EfficientZero V2: Mastering Discrete and Continuous Control with Limited Data
This work addresses the problem of applying reinforcement learning to real-world tasks with limited data, representing a strong incremental improvement over existing methods.
The paper tackles the challenge of sample efficiency in reinforcement learning by introducing EfficientZero V2, a general framework that outperforms the state-of-the-art DreamerV3 in 50 out of 66 tasks across diverse benchmarks under limited data settings.

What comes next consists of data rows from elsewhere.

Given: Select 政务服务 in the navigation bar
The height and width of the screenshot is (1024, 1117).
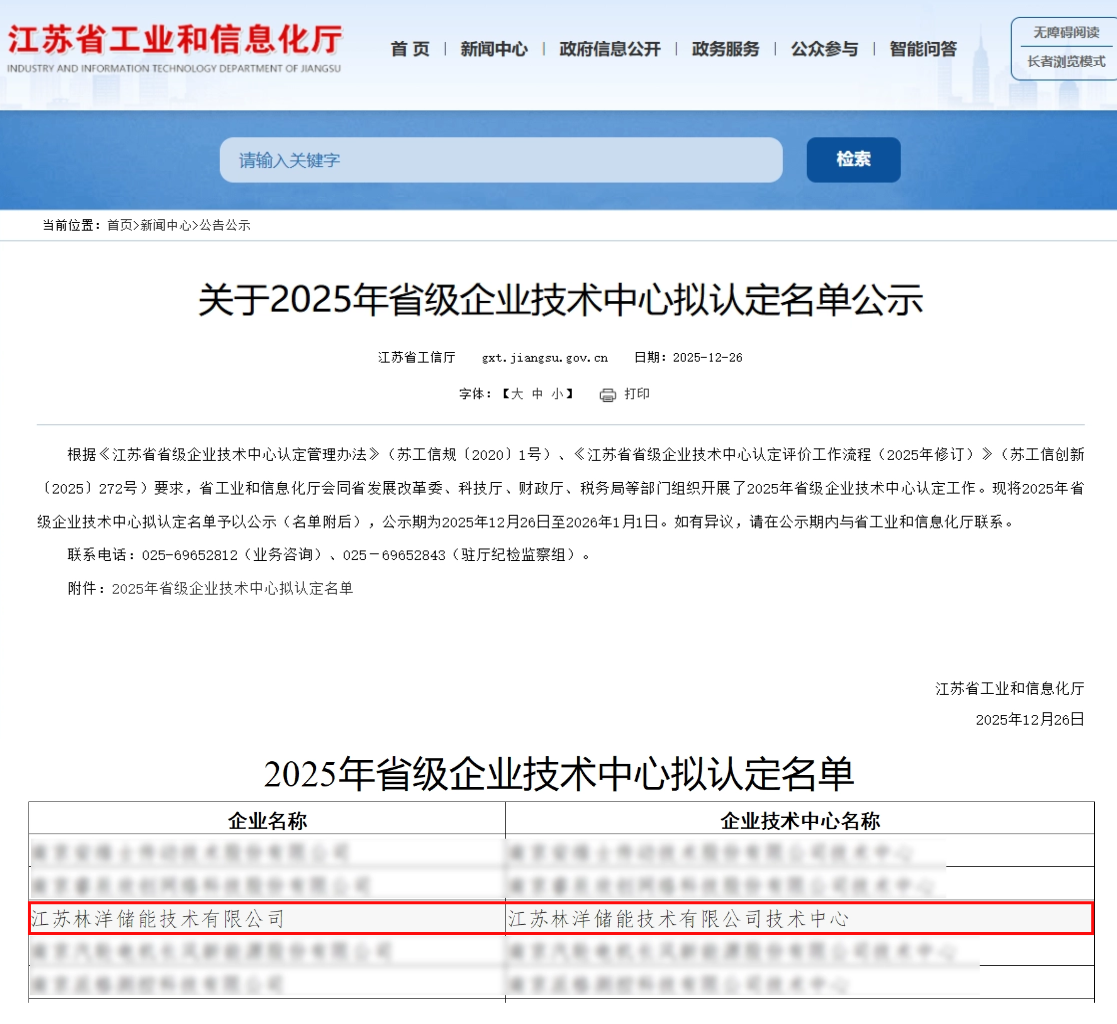Looking at the screenshot, I should pyautogui.click(x=725, y=49).
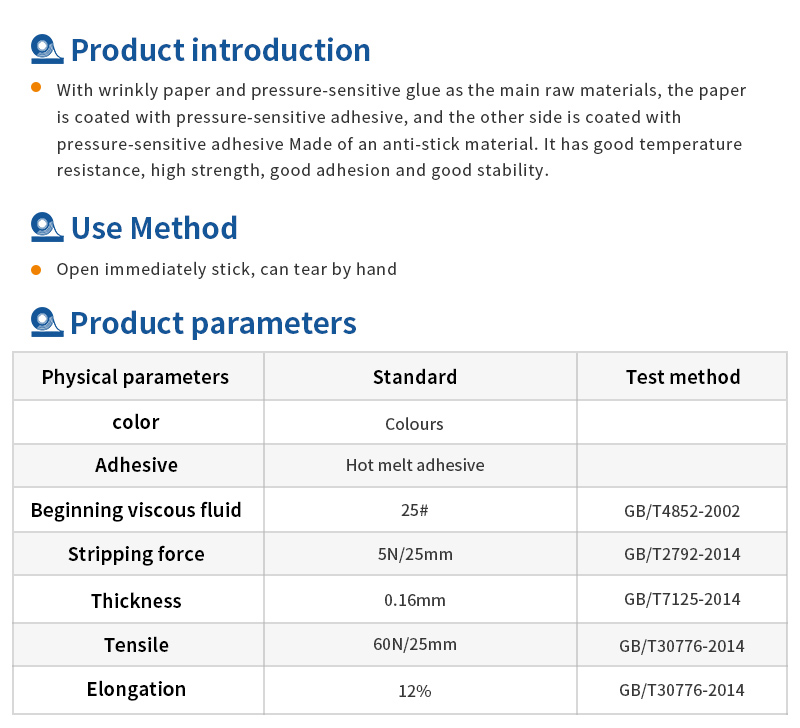The image size is (800, 728).
Task: Click the 5N/25mm stripping force value
Action: pyautogui.click(x=415, y=554)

Sample efficiency remains a crucial challenge in applying Reinforcement Learning (RL) to real-world tasks. While recent algorithms have made significant strides in improving sample efficiency, none have achieved consistently superior performance across diverse domains. In this paper, we introduce EfficientZero V2, a general framework designed for sample-efficient RL algorithms. We have expanded the performance of EfficientZero to multiple domains, encompassing both continuous and discrete actions, as well as visual and low-dimensional inputs. With a series of improvements we propose, EfficientZero V2 outperforms the current state-of-the-art (SOTA) by a significant margin in diverse tasks under the limited data setting. EfficientZero V2 exhibits a notable advancement over the prevailing general algorithm, DreamerV3, achieving superior outcomes in 50 of 66 evaluated tasks across diverse benchmarks, such as Atari 100k, Proprio Control, and Vision Control.